- **What needs to be done**
Return the following lines and nothing else: the one holding "Click the PlatformIO Home icon in status bar" and all those after it in the records below, unchanged, minus any pictures.

*** Block opens ***

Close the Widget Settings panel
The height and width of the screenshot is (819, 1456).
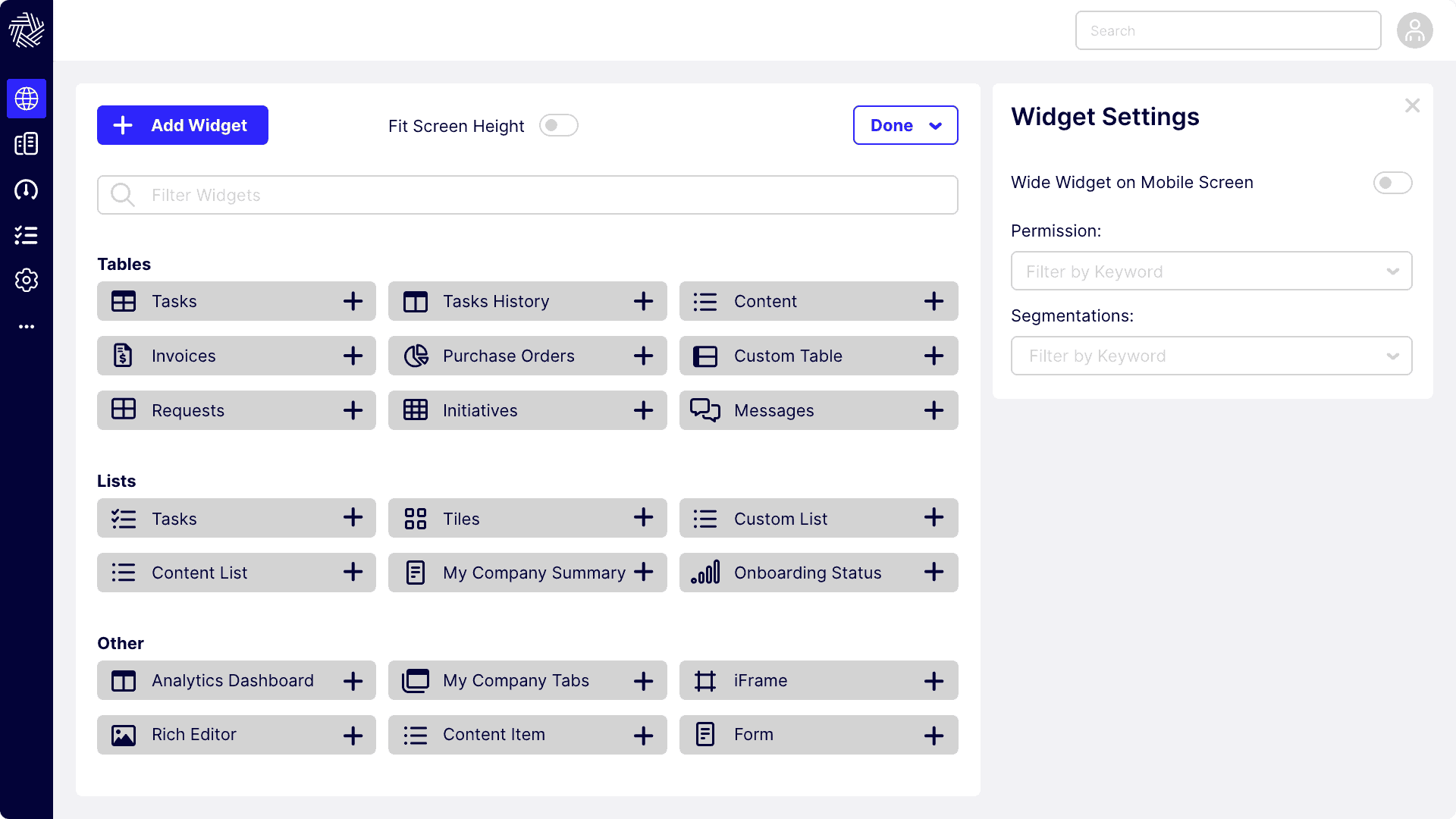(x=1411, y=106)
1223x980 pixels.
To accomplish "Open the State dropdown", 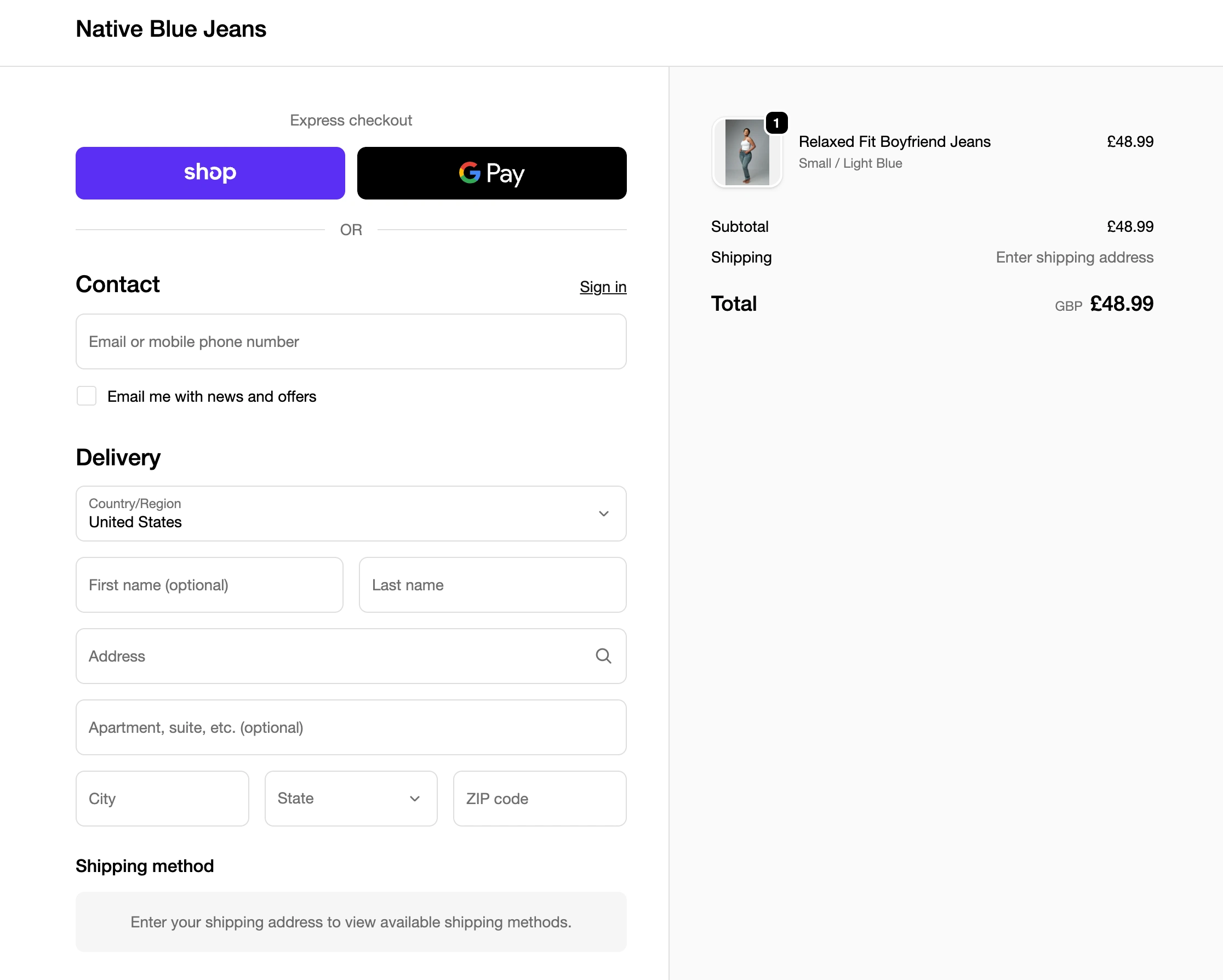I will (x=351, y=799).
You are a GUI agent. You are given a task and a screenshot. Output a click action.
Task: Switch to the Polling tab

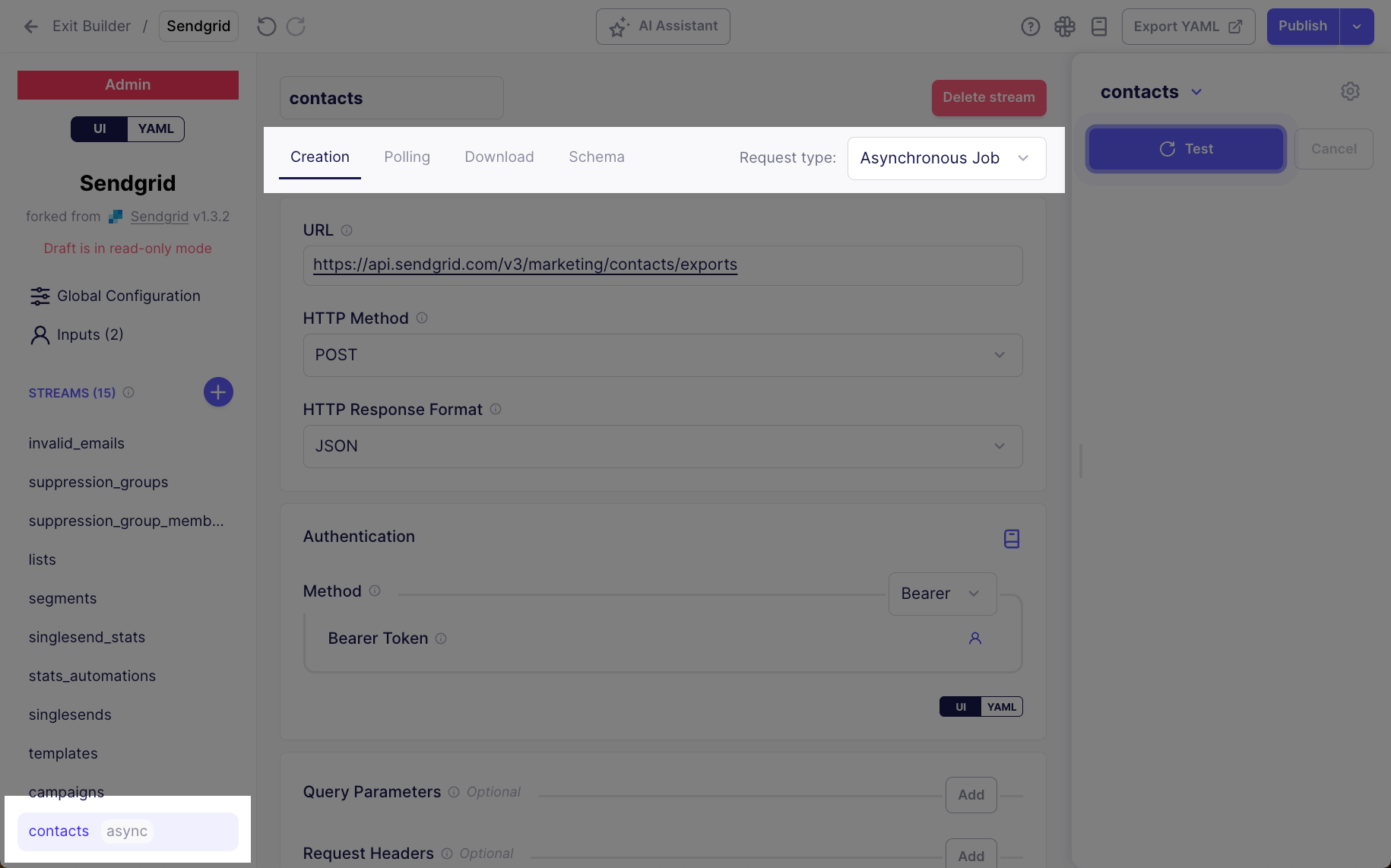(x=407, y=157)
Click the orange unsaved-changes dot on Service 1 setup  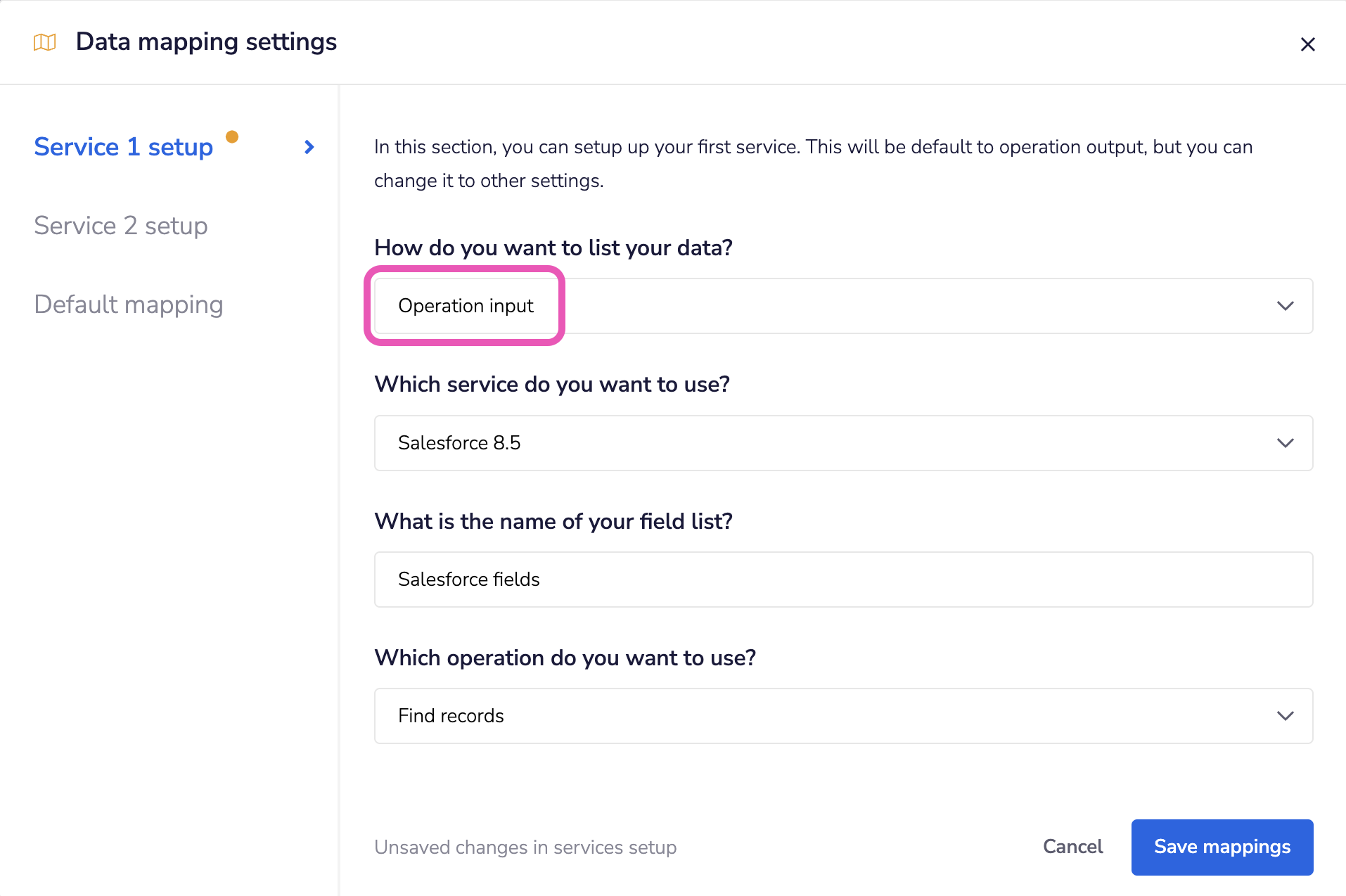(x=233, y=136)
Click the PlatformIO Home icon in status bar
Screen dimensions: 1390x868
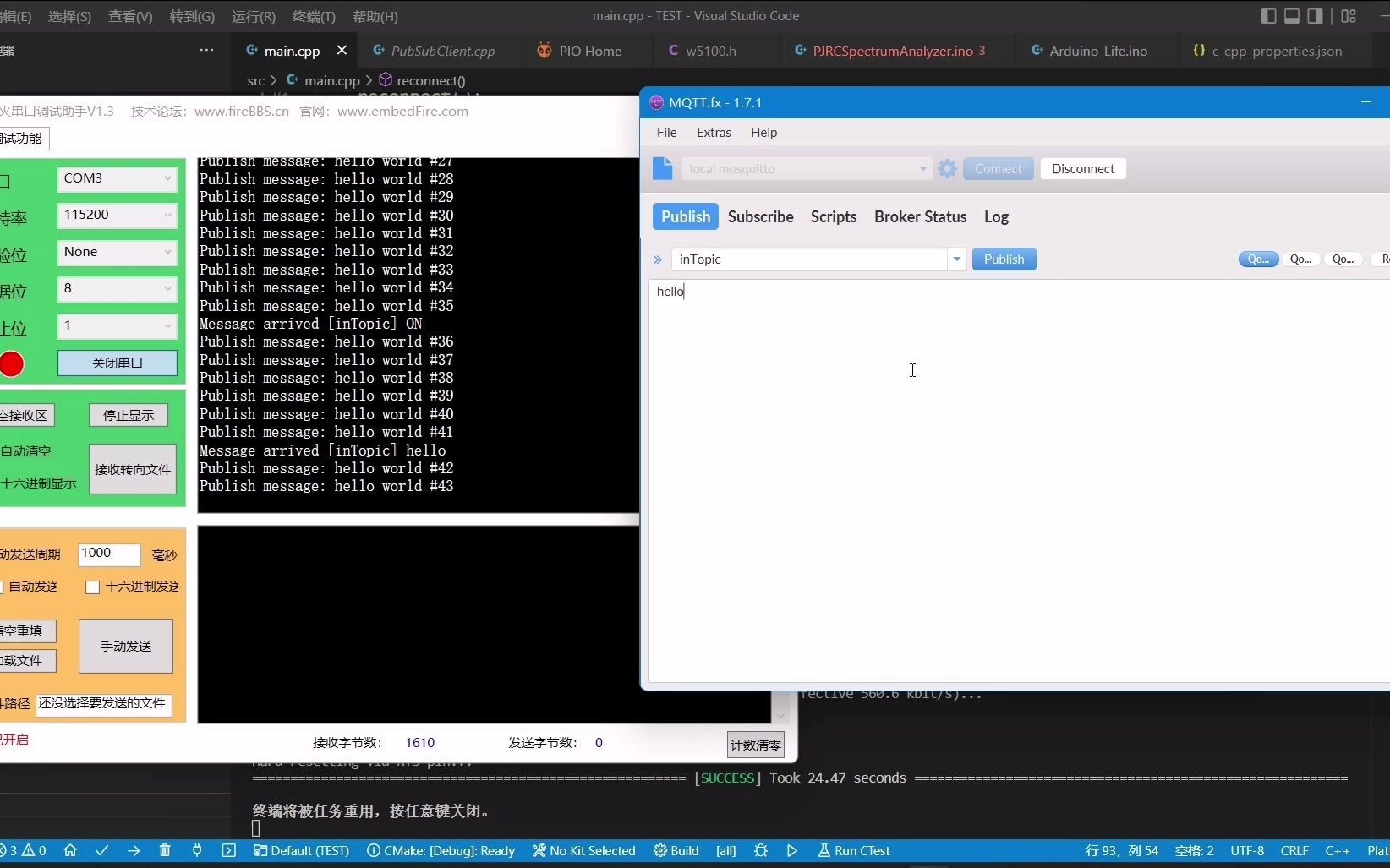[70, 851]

*** Block closes ***

- **Solution to this task**
Click the PlatformIO Home icon in status bar
Screen dimensions: 1390x868
[70, 851]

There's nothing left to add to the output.